O alinhamento equilibrou quase todos os diferentes sons dos Blur, por entre o quase punk de “Popscene”, os tambores calorosos do início de “Trimm Trabb” e o puro Britpop de “Country House”. O público foi reagindo entusiasticamente, comprovando que continuam a existir muitos fãs de Blur em Portugal. “Estão a tornar isto tão agradável”, disse Albarn, que não se cansou de elogiar o público e… pasmem-se, o Museu da Marioneta de Lisboa. A meio do concerto, não sabemos se por frio, se por estar a entrar num segmento de Parklife, Damon Albarn veste um casaco desportivo e de repente, parece que estamos nos anos 90 de novo. Já no final, depois de um ataque de soluços de Albarn contornado com sucesso, chegam as açucaradas “Tender” e “The Universal”, prontas para deixar um bom sabor na boca dos milhares de pessoas que se deslocaram ao Parque da Bela Vista para ver estes britânicos que parecem cada vez mais revigoradas nesta nova fase de Blur.

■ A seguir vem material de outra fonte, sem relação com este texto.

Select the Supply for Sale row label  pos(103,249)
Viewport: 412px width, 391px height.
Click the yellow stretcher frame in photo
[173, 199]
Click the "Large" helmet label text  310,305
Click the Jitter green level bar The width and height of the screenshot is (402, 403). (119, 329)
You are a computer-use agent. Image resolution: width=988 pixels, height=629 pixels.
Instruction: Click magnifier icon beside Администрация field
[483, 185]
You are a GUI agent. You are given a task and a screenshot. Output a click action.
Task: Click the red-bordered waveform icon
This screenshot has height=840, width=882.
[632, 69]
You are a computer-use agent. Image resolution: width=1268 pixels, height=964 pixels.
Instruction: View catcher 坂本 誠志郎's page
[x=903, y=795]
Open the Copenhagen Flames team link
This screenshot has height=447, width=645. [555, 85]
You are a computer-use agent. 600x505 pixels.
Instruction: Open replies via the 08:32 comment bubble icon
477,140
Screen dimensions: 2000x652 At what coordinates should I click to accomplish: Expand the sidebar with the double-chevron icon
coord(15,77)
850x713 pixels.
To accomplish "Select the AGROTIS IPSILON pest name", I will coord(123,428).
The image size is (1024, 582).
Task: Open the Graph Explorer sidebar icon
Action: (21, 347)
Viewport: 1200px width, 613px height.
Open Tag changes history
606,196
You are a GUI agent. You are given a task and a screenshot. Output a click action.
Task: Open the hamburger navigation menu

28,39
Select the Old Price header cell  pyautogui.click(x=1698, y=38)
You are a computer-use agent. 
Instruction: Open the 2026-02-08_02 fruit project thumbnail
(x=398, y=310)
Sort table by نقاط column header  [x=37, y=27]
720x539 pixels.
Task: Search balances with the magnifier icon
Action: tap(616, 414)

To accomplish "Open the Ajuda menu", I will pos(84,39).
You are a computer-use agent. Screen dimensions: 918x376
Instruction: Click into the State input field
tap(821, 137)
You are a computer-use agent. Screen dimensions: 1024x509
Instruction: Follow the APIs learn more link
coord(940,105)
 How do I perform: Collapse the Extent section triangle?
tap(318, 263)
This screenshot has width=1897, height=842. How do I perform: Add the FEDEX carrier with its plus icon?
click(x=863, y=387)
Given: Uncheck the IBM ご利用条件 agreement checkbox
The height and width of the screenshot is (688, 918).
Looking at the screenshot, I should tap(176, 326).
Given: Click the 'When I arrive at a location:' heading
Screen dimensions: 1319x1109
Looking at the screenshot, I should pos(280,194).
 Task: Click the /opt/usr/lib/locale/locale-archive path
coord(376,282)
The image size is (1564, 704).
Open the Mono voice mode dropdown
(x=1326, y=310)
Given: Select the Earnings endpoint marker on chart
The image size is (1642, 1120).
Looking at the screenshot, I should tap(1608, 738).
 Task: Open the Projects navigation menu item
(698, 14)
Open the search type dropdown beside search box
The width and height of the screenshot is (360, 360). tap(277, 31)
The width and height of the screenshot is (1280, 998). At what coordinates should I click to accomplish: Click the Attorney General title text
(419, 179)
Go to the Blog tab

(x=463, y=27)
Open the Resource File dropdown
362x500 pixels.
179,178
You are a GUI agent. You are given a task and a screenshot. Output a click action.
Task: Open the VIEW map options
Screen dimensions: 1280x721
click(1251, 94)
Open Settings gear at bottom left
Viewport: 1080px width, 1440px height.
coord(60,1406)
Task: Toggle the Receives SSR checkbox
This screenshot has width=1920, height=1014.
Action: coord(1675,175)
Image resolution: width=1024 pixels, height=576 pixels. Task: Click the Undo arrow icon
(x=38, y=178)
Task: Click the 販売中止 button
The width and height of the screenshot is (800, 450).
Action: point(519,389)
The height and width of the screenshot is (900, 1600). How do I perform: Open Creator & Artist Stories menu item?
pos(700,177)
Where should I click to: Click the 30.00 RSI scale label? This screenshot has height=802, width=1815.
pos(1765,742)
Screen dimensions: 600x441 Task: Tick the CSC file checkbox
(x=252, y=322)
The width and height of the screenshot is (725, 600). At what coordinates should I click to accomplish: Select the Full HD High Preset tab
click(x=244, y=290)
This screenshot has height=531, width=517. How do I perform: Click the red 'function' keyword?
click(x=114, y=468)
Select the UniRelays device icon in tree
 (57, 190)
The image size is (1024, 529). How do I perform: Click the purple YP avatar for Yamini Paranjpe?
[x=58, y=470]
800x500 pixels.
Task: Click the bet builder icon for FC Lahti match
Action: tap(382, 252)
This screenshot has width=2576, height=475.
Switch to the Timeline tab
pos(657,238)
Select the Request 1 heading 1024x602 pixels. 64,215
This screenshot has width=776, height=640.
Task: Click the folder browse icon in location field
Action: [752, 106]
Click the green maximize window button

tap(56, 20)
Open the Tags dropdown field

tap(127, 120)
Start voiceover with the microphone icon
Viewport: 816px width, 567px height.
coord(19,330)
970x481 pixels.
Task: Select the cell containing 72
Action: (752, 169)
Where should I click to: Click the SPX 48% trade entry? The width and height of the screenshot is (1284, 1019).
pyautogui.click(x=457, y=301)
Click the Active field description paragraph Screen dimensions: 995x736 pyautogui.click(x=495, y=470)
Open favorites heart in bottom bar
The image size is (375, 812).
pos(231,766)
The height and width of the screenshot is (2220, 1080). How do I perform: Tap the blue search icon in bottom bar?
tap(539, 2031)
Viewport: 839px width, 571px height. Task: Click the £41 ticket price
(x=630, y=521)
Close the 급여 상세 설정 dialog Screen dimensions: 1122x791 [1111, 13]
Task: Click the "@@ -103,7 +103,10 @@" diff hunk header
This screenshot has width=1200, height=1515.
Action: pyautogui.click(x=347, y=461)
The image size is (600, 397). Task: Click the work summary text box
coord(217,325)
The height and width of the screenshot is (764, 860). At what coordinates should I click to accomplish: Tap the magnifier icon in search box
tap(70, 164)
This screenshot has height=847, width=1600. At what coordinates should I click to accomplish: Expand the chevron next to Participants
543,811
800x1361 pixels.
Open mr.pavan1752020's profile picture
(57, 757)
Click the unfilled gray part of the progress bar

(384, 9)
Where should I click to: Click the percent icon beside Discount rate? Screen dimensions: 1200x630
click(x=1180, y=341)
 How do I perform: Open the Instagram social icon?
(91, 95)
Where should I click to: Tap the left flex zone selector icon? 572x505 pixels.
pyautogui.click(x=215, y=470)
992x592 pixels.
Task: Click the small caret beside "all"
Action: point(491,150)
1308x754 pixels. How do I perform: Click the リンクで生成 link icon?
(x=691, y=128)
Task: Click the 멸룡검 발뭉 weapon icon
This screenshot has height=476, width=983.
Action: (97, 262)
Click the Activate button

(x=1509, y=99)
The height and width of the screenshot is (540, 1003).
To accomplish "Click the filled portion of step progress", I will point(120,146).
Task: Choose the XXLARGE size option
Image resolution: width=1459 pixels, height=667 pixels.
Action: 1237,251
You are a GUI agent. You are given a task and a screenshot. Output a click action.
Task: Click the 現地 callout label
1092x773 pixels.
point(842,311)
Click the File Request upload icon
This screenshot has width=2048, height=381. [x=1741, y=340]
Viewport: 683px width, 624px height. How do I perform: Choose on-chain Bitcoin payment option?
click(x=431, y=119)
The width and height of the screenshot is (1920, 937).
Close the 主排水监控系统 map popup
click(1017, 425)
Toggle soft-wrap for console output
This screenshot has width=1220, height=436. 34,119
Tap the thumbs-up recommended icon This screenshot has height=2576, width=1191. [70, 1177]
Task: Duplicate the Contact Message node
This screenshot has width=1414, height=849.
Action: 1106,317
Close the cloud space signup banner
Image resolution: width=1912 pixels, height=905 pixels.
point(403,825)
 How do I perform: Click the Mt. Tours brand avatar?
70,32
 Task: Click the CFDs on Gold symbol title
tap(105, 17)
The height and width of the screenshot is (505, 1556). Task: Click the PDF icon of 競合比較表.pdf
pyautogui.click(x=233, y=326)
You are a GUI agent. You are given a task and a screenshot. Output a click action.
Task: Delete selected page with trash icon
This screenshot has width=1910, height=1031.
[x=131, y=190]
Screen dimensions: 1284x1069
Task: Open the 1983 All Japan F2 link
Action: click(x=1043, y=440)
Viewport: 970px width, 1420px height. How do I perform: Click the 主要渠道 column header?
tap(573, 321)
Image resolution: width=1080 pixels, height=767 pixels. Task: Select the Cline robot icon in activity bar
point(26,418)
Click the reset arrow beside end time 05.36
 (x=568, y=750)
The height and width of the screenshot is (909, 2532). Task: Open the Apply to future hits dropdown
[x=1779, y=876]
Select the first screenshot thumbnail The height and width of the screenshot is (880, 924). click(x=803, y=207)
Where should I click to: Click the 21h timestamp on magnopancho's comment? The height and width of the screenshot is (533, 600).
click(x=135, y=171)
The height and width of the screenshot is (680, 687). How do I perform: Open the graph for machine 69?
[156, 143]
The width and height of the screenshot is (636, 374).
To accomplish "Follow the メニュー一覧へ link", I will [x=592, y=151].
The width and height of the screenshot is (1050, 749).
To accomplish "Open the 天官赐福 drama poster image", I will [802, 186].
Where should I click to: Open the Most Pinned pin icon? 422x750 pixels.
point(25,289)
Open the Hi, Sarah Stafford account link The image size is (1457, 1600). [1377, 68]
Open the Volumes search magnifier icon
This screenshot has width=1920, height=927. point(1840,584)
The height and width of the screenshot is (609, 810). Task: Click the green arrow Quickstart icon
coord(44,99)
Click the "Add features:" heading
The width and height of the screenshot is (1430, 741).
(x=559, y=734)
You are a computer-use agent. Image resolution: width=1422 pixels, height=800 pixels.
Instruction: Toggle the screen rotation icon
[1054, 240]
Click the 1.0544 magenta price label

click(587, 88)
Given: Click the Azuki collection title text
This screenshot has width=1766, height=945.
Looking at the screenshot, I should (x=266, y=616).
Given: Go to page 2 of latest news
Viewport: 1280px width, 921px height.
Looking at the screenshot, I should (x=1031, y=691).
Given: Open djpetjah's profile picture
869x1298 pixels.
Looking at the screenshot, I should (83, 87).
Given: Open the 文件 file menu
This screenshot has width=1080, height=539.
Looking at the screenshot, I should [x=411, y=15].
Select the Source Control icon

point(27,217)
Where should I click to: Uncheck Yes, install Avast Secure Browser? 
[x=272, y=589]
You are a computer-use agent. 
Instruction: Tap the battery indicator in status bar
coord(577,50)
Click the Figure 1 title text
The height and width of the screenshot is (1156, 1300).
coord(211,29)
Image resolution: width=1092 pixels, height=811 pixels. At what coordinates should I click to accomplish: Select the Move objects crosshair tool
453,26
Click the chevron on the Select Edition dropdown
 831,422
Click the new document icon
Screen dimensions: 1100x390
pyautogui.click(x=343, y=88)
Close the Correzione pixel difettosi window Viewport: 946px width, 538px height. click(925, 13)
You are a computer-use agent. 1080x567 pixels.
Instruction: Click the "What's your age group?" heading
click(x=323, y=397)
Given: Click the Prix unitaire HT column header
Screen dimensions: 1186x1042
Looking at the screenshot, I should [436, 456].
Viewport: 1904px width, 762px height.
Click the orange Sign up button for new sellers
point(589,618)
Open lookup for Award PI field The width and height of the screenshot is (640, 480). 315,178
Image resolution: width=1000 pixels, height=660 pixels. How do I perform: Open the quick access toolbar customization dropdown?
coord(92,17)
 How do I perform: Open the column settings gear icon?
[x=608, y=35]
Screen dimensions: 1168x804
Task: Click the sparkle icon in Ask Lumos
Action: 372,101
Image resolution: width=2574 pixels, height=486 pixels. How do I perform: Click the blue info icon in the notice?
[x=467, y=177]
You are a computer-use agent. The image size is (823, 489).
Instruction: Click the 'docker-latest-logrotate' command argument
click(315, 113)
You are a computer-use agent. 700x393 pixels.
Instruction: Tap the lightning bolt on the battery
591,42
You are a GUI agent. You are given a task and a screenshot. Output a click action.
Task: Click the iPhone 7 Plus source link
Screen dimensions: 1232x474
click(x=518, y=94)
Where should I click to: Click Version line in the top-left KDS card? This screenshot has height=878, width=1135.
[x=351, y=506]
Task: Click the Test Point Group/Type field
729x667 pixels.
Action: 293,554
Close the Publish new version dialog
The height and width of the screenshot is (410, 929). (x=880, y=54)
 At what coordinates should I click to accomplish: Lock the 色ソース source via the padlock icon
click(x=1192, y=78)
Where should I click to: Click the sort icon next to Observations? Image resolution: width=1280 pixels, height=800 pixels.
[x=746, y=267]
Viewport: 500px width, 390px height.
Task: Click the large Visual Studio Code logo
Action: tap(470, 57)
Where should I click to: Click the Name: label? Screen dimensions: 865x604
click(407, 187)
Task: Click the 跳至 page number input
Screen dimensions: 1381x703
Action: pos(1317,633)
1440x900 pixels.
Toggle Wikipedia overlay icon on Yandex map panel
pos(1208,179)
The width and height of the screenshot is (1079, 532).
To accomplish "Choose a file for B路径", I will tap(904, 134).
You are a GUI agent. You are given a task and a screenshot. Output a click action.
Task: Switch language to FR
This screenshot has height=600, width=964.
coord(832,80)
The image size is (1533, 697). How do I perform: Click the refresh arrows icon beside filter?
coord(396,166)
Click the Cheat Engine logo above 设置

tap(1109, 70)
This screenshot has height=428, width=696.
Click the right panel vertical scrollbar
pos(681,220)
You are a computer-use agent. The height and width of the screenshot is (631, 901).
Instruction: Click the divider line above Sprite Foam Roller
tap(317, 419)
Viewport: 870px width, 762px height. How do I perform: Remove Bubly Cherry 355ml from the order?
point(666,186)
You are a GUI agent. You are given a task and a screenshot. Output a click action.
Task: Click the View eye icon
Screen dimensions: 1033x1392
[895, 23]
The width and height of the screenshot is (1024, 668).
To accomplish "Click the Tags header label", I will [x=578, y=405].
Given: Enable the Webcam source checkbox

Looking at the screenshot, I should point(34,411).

A mensagem que fica no final é, mais uma vez, a de amor e ternura, à semelhança do que Karen O já tinha apregoado.

Blur – Meo Kalorama – Fotografia de Linda Formiga/CCA

Logo a seguir, ainda tivemos oportunidade de apanhar o final do concerto de Shame, os jovens punks encabeçados pelo carismático Charlie Steen. Ao longo dos pouco mais de 10 minutos que conseguimos ver, houve moches, crowd surfs, incursões pelo público por parte do próprio Steen, distorção e muita vontade de electrizar o pouco público que se encontrava no oásis que é o palco Samsung. “Abracem a vossa vergonha!”, exortou Steen como forma de nos pedir para o acompanharmos ao som de “Gold Hole”. Foi um comprimido de punk que nos aqueceu para o último grande evento da noite.

Os Prodigy vieram, marcharam juntamente com os seus guerreiros, atiraram bombas de puro som e baixo, puseram toda a gente a saltar e foram embora, deixando no seu rasto milhares de pernas amassadas. A famosa “Omen”, logo à cabeça, foi auxiliada por uma invejável mistura de som que fazia cada batida acertar como uma paulada na cabeça. Não havia outra hipótese senão mexer-nos ao ritmo dos breakbeats nervosos, com pequenas pausas para respirar e reconfigurar-nos para o próximo ataque à nossa estrutura física.

“Firestarter” foi tocada numa versão truncada, completa com um espectáculo de lasers que homenageou Keith Flint, vocalista da banda até à sua morte em 2019. Sentia-se a emoção do seu outro vocalista e MC, Maxim, que por várias vezes nos garantiu: “nós não vamos a lado nenhum!” Parece que os Prodigy estão aqui para ficar, e bem. “Take Me to the Hospital” e “Invaders Must Die”, já no encore, foram provas de que a intensidade bem aplicada pode ser extremamente satisfatória. Foi um belo fecho para um belo dia de concertos.

O MEO Kalorama regressa já hoje para o dia do meio, com nomes como Florence + the Machine, Aphex Twin, EU.CLIDES, Belle & Sebastian, Capitão Fausto, Arca ou FKJ.